Cependant, la plupart condamne ceux qui ont initié ce vote. Selon les dires des manifestants, les instigateurs ont créé de toutes pièces ce faux débat. Pour sa part, Vanessa soutient que : « Le parti de l'Union Démocratique du Centre a diabolisé l'image de l'Islam pour les Suisses.

Ils ont essayé de faire passer l'islamisme extrémiste comme étant la norme. Ils ont effrayé les gens à travers des histoires singulières qui ne représentent pas du tout la réalité ». Et d'ajouter : «Les médias suisses portent aussi une certaine part de responsabilité dans cette propagande, puisqu'ils ont relayé ces informations pourtant mensongères et dangereuses ».

Après, il y a eu l'affaire 'Kadafi', et les Suisses qui ont été récemment condamnés en Libye, qui ont encore donné une mauvaise image des musulmans en Suisse. Et a contribué à convaincre les suisses que les musulmans étaient des gens à qui on ne peut se fier. « Autant d'arguments du genre : "l'Islam n'est pas compatible avec la démocratie.
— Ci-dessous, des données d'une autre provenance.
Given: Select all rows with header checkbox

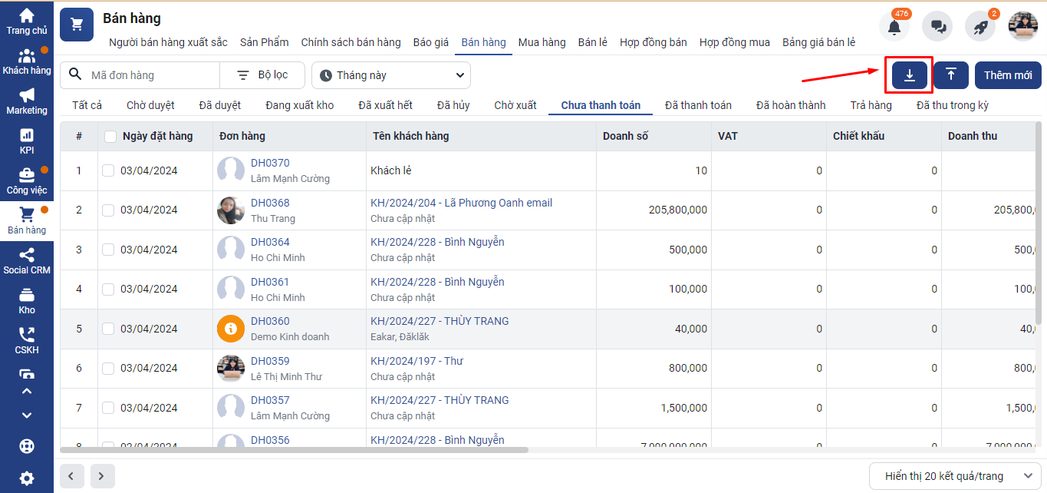Looking at the screenshot, I should click(110, 137).
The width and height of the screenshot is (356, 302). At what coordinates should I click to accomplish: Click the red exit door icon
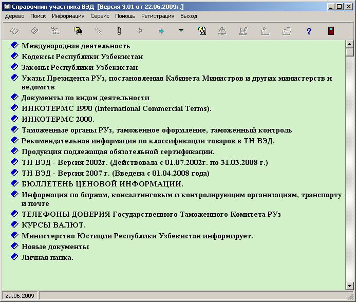tap(331, 31)
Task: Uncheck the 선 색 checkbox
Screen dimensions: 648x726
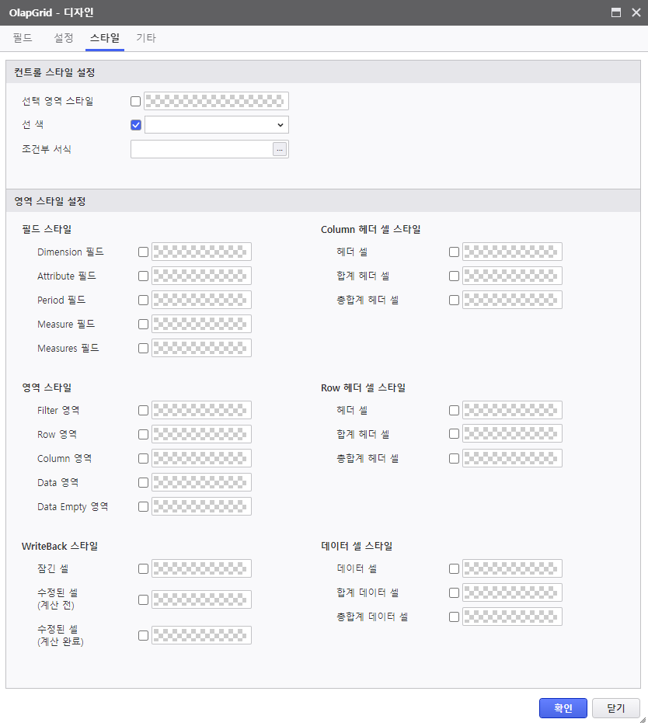Action: coord(136,125)
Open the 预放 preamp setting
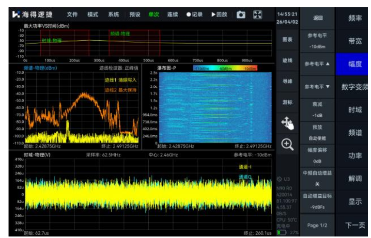The image size is (371, 238). [318, 132]
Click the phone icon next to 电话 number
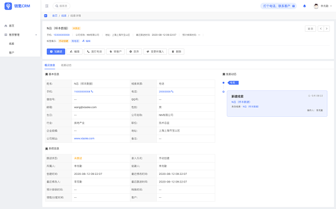This screenshot has height=209, width=336. click(x=173, y=91)
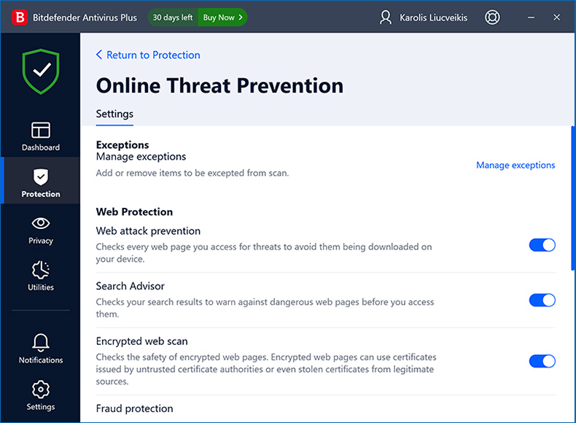Open Privacy via the eye icon
576x423 pixels.
coord(41,223)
Regardez dans les pays musulmans il n'y a pas de démocratie" et "les chrétiens sont maltraités en terre d'Islam pourquoi nous devons les accepter" », ajoute-t-elle.
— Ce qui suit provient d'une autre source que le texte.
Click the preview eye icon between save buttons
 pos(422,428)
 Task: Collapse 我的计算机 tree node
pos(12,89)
Un surplus d'informations, du matraquage médiatique pour pousser les suisses à voter pour l'interdiction de la construction future de minarets. Tout ce qu'il faut pour créer un amalgame.
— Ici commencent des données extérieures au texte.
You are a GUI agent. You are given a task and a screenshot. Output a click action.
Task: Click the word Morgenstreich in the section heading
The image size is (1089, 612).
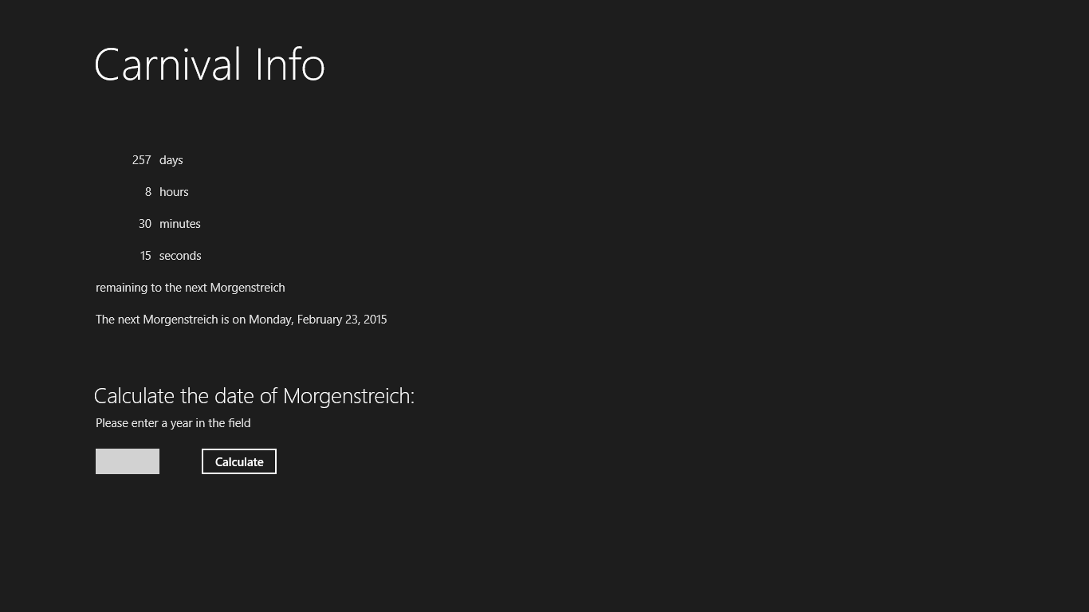click(348, 396)
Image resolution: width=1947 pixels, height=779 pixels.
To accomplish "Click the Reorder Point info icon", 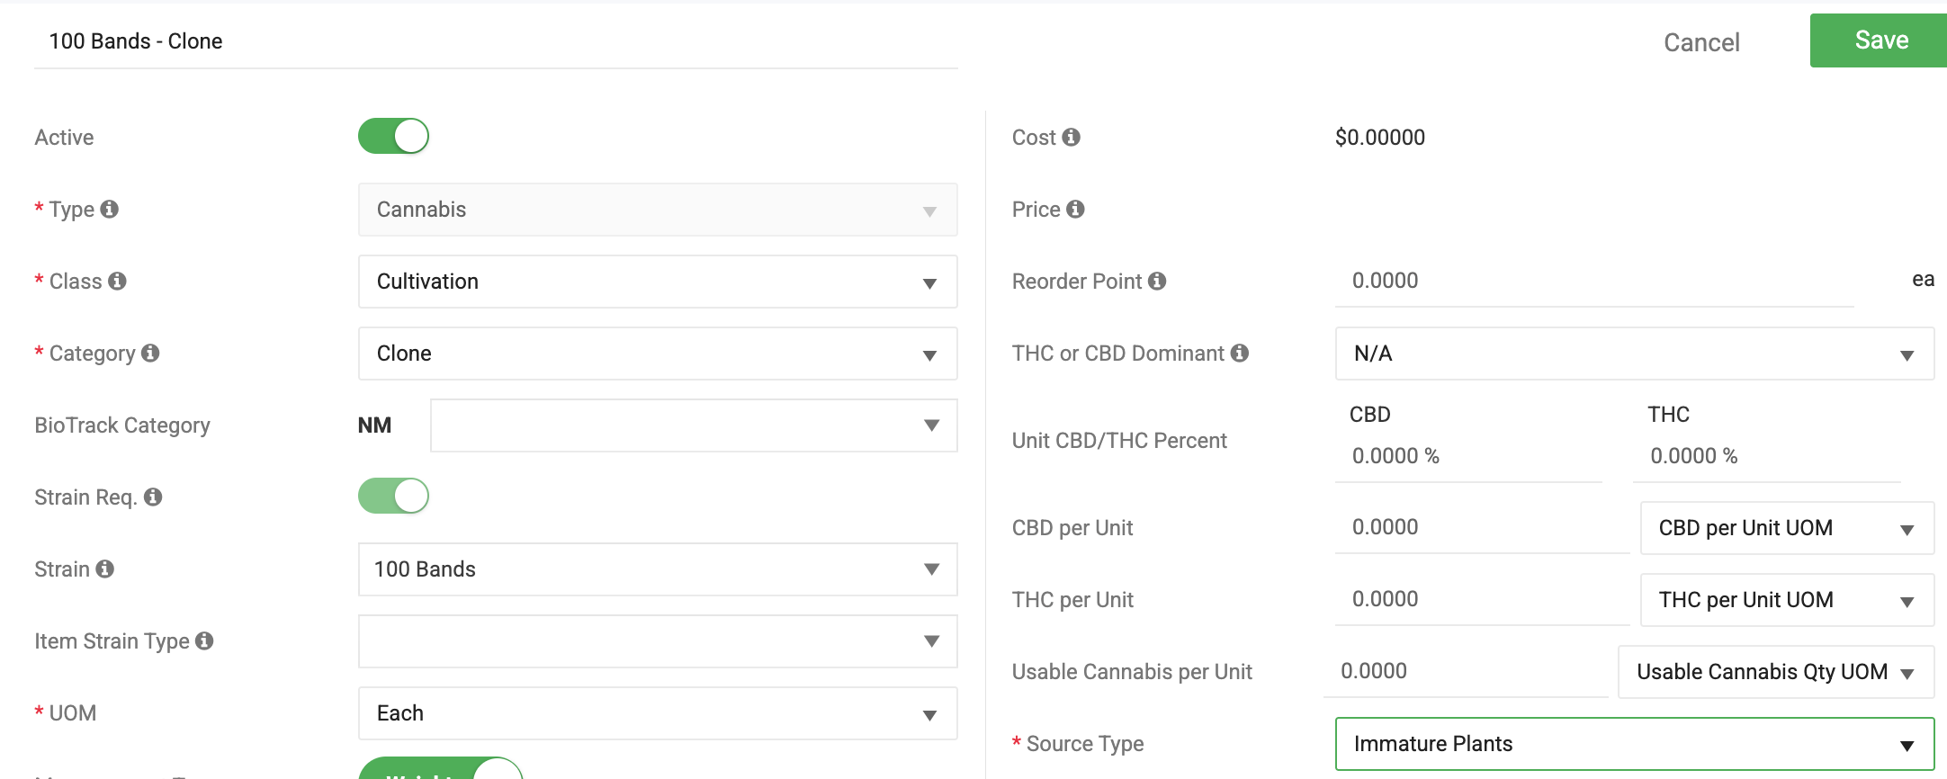I will [x=1157, y=281].
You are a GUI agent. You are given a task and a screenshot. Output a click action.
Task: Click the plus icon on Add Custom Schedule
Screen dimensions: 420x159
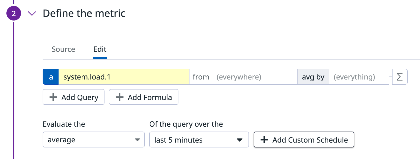[x=264, y=140]
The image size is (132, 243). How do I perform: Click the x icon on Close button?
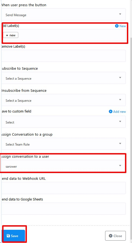point(110,236)
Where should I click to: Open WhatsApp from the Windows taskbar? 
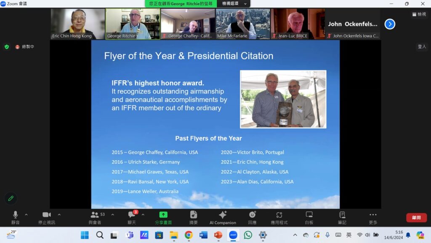pyautogui.click(x=248, y=235)
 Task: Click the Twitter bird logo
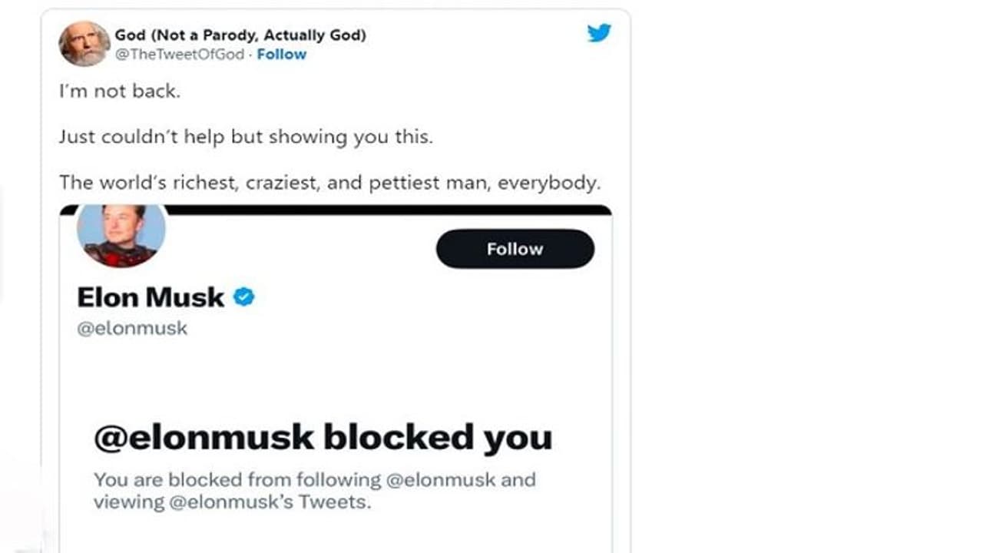pos(599,33)

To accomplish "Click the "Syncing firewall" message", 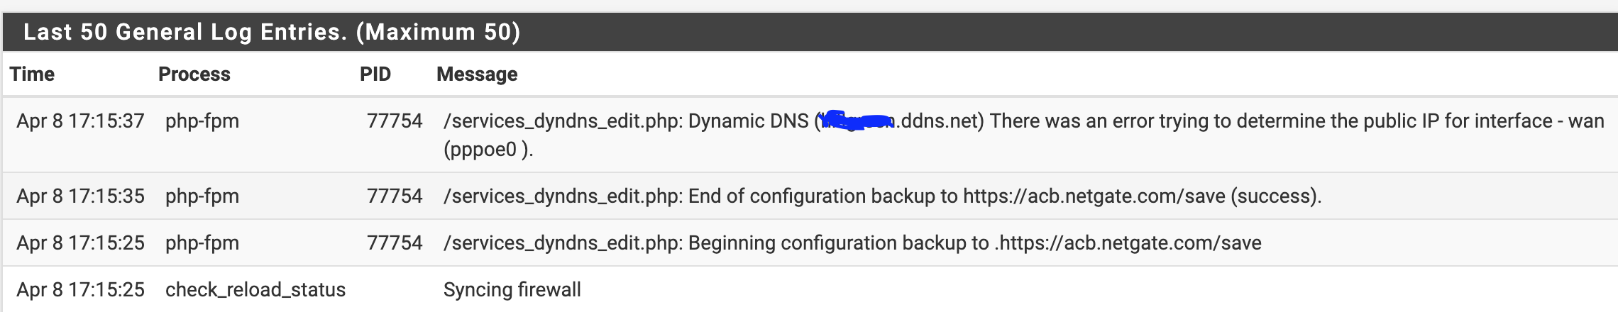I will 512,289.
« J'ai été très choquée par le résultat des votations. Pendant toute la soirée du dimanche, je n'arrivais pas à y croire ! Je pense que cette initiative va à l'encontre des droits de l'homme.


Ce qui est le plus sournois, c'est qu'elle utilise les minarets comme un prétexte pour stigmatiser l'islam et la population musulmane dans son ensemble. Pourtant, en Suisse, il n'y a aucun problème avec la population musulmane ».
Selon son témoignage, l'Union Démocratique du Centre utilise les minarets pour discriminer et stigmatiser l'Islam. Mon seul espoir maintenant est que la Cour Européenne des droits de l'homme la juge contraire aux droits de l'homme et refuse son application.(encadré)
Son amie Preeti a déploré la manipulation des Suisses par certains médias. «Des médias qui font l'apologie des membres d'extrême droite. Ces derniers faussent les chiffres et désinforment l'opinion publique. Ils disent du n'importe quoi», reproche-t-elle. Elle poursuit que : «Les gens ici sont déjà effrayés à cause de la crise, le taux de chômage et les problèmes de logement. Ils se laissent faire. Ils racontaient que si on tolère la construction des minarets, on aurait des cellules de terrorisme ».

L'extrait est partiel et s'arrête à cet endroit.